___ Excerpt provided

# Lost Female Tortie Cat called Millie in Skidby, Cottingham.



## Personified82 (May 16, 2011)

Millie went missing either late friday night or early Saturday morning In Skidby near Cottingham, East Yorkshire. She doesn't normally stray too far and usually bounces back with the rattle of a cat dish or a call of her name. Really worried about her as is the rest of the family. We have put posters up in the village and put leaflets through the door in our street and the the streets next us. Don't really know what to do now as i've contacted the vets/rspca/cat protection/etc. If anyone has seen her please contact us ASAP. Oh and she has a distinguishing little ginger stripe on her nose. She has been chipped also but is wearing no collar. Many thanks.


----------



## codyann (Jan 8, 2011)

Personified82 said:


> Millie went missing either late friday night or early Saturday morning In Skidby near Cottingham, East Yorkshire. She doesn't normally stray too far and usually bounces back with the rattle of a cat dish or a call of her name. Really worried about her as is the rest of the family. We have put posters up in the village and put leaflets through the door in our street and the the streets next us. Don't really know what to do now as i've contacted the vets/rspca/cat protection/etc. If anyone has seen her please contact us ASAP. Oh and she has a distguishing little ginger stripe on her nose. She has been chipped also but is wearing no collar. Many thanks.

______

Problems
[A] Retype the forum thread about Millie the lost cat from "# Lost Female" up to and including "(Jan 8, 2011)", keeping every word and mark the same.
[B] Extend the forum thread about Millie the lost cat, picking up right after its final sentence.

___ Data

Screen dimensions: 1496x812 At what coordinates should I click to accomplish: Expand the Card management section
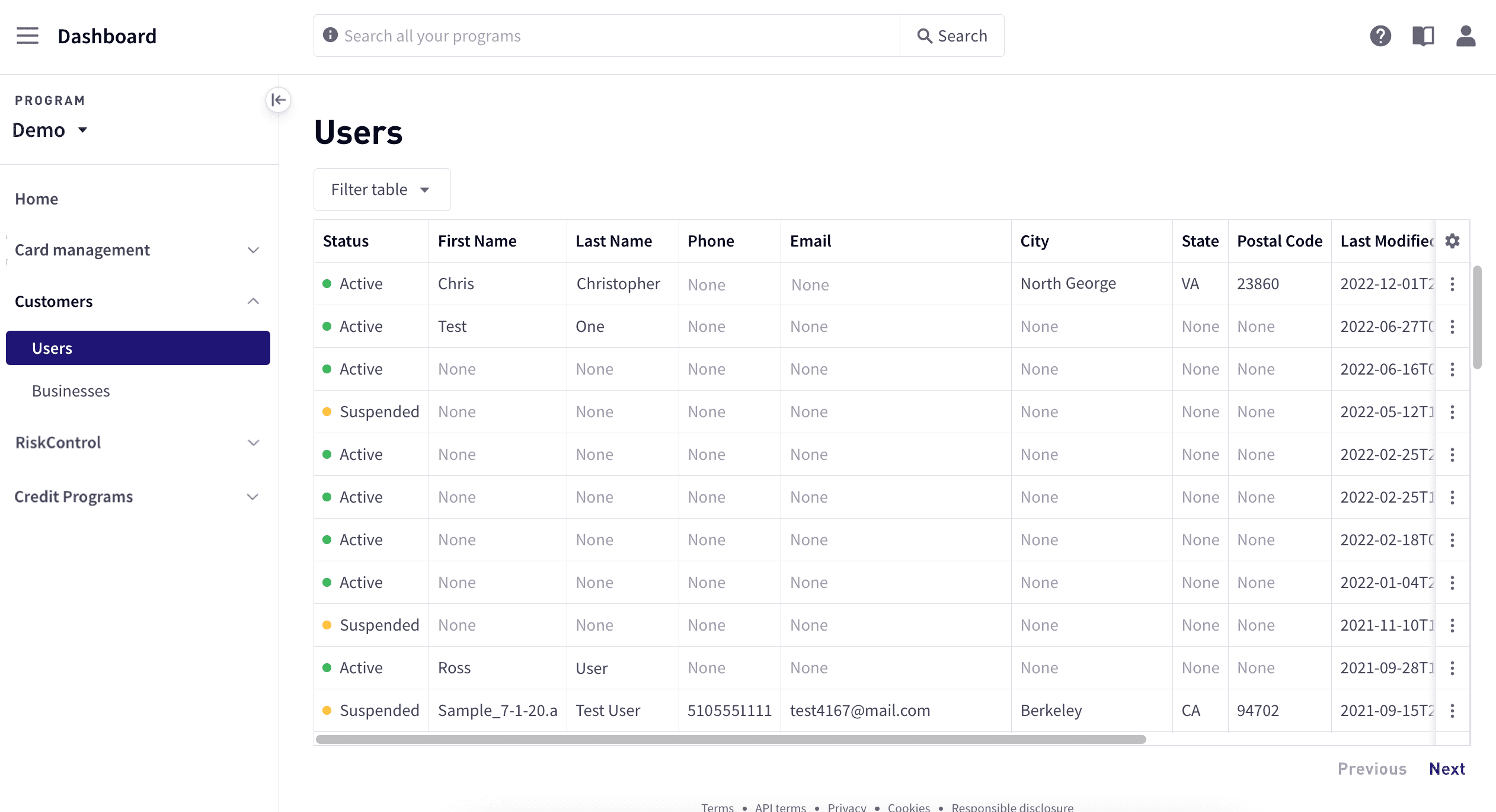[x=138, y=250]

______

Solved tasks
[A]
# Lost Female Tortie Cat called Millie in Skidby, Cottingham.



## Personified82 (May 16, 2011)

Millie went missing either late friday night or early Saturday morning In Skidby near Cottingham, East Yorkshire. She doesn't normally stray too far and usually bounces back with the rattle of a cat dish or a call of her name. Really worried about her as is the rest of the family. We have put posters up in the village and put leaflets through the door in our street and the the streets next us. Don't really know what to do now as i've contacted the vets/rspca/cat protection/etc. If anyone has seen her please contact us ASAP. Oh and she has a distinguishing little ginger stripe on her nose. She has been chipped also but is wearing no collar. Many thanks.


----------



## codyann (Jan 8, 2011)

[B]
maybe you should contact your local council just incase she was found? and is her chip details up to date? hopefully you will find her soon.


----------



## Personified82 (May 16, 2011)

Contacted all the relevant bodies and authorities, needless to say to council were by far the most useless of the lot saying as it was "ONLY" a cat they generally didn't report them. On the Plus side there is only three roads in the whole villiage really and i've been up and down these and no sign, fingers crossed she has just gone wandering or a neighbour may have shut the door on her in the garage..


----------



## Ancllo (May 8, 2009)

I live in Beverley, and work with someone from Cott, will keep an ear & eye out :smile:


----------



## Lulus mum (Feb 14, 2011)

Hi 
Why not post a photo on here?
How old is Milly by the way?
Have you asked people to check their sheds,garages etc in case she has found her way in and is unable to get out 
Do hope you get her back safe and sound-there seem to be a lot of owners on here at the moment who are in your position
You will find a lot of support on here
Please keep us informed
Maureen


----------



## Personified82 (May 16, 2011)

Thanks guys fot the support. Millie is just over 1 years old. we have put flyers in the doors of our street and the 2 next us and also knocked on doors the flyer and we asked when we knocked to check their garages etc.. Letting anyone know is great thanks the more people know that she is missing the better. Just been on a long walk in the fields behind us and the farmers say they see her but not recently. Going to post more flyers tomorrow and try and get the whole villiage done. cheers guys


----------



## Personified82 (May 16, 2011)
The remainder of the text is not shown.